Maybe what’s most important is to keep a sense of perspective. It is a hard world for fat folk right now. Everywhere we turn we are confronted by stereotypes, pity, and sometimes even anger. And it’s hard not to collapse under all that pressure from everyone around you – Hate yourself. Be thin. You’re gonna die. You’re never going to be truly happy as you are.
I remember watching an episode of Dr. Phil a while ago with some very articulate fat chicks on – who I later found out were quite high-standing members of NAAFA, though that was never mentioned on the show at all. Dr. Phil was attacking one of the women about her own self-acceptance (way to give good therapy, Phil!!) and he asked her, “So, if there was a pill you could take, with no negative side effects, that magically made you thin, would you take it?”

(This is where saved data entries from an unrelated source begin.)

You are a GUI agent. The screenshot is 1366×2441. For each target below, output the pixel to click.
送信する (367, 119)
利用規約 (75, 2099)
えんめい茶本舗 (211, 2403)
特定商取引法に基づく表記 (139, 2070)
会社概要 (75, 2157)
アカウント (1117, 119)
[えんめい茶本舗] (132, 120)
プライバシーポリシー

Haha. Trick question, isn’t it? I think it’s very possible anyone would truthfully answer yes. But that doesn’t get into the complication, the real meat of the issue – WHY would we want to take it? Do we really not like our bodies, or do we not like how we’re treated and how we must live because of it? If we hadn’t been brainwashed from birth, WOULD we want to take that pill?
I’m guessing there would be no need for it. So if you are one of those millions who hate their bodies, try thinking about why you do. I have a really good feeling that none of the answers came from you. And who wants to live by someone else’s standards anyway?!? Vive le freedom!!!!